● **What this task involves**
Look for "Impression" in each line of the records, and copy the lines that have it.

++++ Records for processing ++++

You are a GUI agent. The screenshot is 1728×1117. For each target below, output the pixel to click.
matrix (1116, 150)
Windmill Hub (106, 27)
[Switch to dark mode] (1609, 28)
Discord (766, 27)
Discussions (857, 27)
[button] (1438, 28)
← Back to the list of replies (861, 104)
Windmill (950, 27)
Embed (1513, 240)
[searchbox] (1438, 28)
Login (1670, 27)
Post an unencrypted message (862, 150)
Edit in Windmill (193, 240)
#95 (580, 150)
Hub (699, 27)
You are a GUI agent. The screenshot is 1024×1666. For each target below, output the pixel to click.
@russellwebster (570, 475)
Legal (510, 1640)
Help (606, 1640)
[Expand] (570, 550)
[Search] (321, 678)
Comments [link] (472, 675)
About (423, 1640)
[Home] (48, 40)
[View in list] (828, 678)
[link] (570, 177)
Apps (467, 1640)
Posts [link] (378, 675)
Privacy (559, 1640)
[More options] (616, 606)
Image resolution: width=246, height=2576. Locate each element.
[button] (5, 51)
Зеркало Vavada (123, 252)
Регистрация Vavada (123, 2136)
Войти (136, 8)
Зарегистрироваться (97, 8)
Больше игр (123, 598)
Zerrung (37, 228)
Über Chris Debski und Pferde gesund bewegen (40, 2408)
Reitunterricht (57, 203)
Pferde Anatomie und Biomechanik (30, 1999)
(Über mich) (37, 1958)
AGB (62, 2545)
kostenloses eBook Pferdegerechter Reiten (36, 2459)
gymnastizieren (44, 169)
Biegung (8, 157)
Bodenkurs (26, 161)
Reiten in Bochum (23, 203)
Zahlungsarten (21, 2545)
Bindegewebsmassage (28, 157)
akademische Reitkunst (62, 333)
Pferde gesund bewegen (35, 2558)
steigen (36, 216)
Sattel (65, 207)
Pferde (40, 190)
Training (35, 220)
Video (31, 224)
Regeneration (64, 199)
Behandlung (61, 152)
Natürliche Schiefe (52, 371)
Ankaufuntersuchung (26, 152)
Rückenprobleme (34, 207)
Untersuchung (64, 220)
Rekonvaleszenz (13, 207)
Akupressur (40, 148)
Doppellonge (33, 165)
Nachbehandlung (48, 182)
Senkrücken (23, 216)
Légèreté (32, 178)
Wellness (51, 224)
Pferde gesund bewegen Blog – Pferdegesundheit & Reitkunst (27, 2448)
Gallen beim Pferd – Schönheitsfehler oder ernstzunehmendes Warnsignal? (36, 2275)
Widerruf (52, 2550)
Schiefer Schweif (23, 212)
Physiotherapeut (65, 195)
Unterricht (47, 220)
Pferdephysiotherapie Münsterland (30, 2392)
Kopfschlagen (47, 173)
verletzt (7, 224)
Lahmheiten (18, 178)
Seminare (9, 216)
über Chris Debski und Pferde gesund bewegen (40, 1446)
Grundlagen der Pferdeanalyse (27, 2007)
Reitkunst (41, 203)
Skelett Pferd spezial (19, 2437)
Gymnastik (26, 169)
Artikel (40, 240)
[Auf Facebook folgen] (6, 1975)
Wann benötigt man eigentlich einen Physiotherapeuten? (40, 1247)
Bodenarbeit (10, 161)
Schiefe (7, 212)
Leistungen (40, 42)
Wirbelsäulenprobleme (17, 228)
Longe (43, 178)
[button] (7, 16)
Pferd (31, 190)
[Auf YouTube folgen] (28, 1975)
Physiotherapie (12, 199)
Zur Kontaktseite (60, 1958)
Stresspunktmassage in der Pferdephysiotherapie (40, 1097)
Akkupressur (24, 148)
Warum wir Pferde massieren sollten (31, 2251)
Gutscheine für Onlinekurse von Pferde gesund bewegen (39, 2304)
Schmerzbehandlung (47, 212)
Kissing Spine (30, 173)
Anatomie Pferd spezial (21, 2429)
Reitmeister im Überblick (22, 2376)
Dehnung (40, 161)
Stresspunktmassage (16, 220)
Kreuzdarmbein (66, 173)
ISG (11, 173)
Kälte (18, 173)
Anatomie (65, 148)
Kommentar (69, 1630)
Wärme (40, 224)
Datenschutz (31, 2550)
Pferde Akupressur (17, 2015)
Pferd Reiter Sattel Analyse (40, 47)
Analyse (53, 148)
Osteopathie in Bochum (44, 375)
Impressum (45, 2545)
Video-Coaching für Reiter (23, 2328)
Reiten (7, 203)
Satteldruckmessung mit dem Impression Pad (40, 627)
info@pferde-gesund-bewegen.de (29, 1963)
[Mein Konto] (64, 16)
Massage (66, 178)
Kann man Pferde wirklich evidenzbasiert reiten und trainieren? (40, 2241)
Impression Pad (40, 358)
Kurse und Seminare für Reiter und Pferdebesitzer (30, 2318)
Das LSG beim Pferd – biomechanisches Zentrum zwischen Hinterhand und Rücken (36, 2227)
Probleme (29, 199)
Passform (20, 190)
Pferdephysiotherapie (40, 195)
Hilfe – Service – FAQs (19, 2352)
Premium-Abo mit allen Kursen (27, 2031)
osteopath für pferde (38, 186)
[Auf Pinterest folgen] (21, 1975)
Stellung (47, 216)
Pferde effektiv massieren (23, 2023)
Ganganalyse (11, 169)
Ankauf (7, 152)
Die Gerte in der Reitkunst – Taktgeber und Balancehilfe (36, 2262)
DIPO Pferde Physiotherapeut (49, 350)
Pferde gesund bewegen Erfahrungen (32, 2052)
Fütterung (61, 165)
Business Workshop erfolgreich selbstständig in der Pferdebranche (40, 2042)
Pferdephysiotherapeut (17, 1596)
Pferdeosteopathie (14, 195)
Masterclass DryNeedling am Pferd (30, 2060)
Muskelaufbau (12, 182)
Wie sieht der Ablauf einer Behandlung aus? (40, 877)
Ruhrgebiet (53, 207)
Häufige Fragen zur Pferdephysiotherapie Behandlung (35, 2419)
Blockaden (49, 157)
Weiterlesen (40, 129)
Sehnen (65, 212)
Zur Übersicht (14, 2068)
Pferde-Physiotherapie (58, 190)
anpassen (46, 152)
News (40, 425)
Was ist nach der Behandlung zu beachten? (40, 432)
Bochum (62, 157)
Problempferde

++++

● **Task answer**
Satteldruckmessung mit dem Impression Pad (40, 627)
Impression Pad (40, 358)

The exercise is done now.